Chapter 10

“Assalamu’alaikum, Ma,” ucap Marris memberi salam pada Karina yang masih duduk di sofa ruang depan meski jarum jam sudah menunjukkan pukul sembilan malam lebih. Memangnya apa lagi yang dilakukan wanita itu sampai rela duduk lebih dari satu jam selain menunggu kepulangan suaminya dari rumah sakit. Tidak menjadi beban bagi Karina. Bagi wanita itu, apa yang ia lakukan adalah sebuah kewajiban sebagai seorang istri. Tidak tega rasanya ia meninggalkan lebih dulu Marris tertidur. Karina ingin menjadi orang pertama yang ditemui Marris saat tiba di rumah. Kecuali, jika memang keadaan dan situasinya tidak memungkin untuk Karina menunggu. Atau memang Marris yang tidak bisa pulang, karena pekerjaannya.
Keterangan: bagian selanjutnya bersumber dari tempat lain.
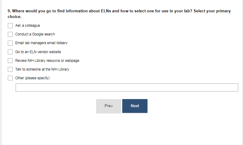Click the 'Ask a colleague' label text
The image size is (243, 145).
(x=27, y=26)
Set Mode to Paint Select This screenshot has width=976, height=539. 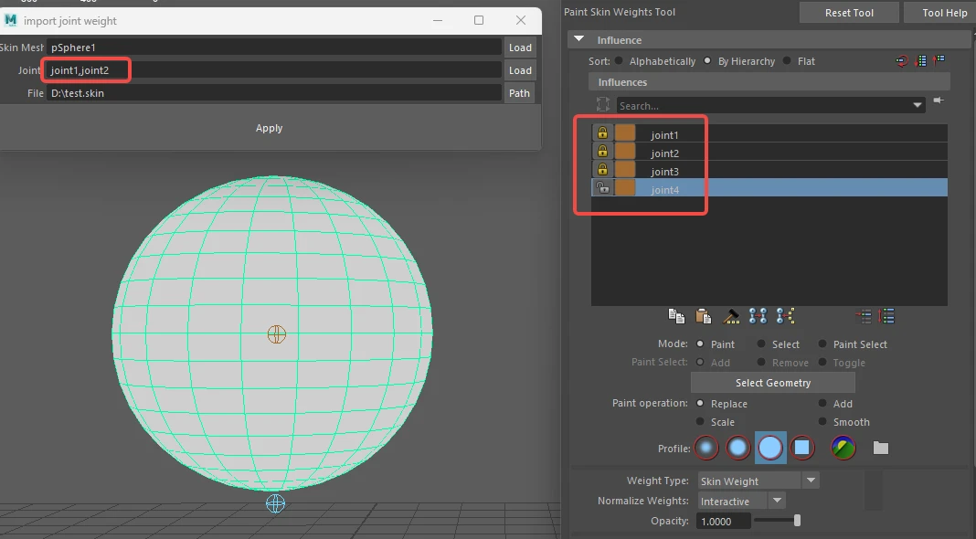click(x=853, y=344)
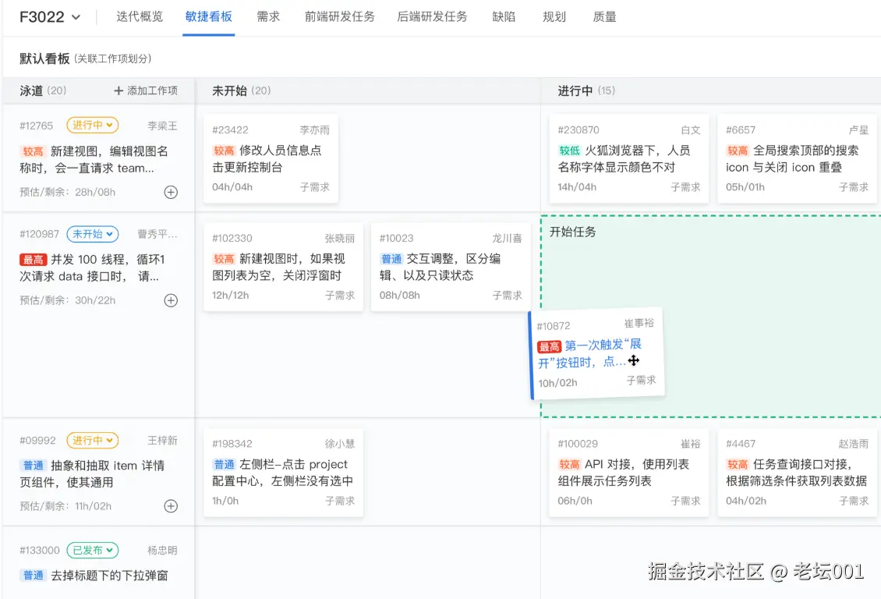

“Wa’alikumussalam, Yah. Baru pulang,” balas Karina dan langsung bangkit dari duduk manisnya. Ia meraih tangan kanan Marris dan menciumnya dengan penuh hormat sebagai bentuk baktinya pada sang suami. Tak hanya itu, Karina juga langsung mengambil alih tas kerja berisi alat temput Marris untuk membantu para pasien. “Ayah sudah makan, belum?” pertanyaan yang selalu Karina lontarkan saat Marris tiba di rumah. Ia selalu memastikan asupan suaminya harus terpenuhi. Jelas Karina tidak ingin Marris sampai terkapar sakit hanya karena meninggalkan jadwal makannya. Bagaimana Marris akan menjalankan tugas dan kewajibannya sebagai seorang tenaga medis jika Marris sendiri tidak baik-baik saja?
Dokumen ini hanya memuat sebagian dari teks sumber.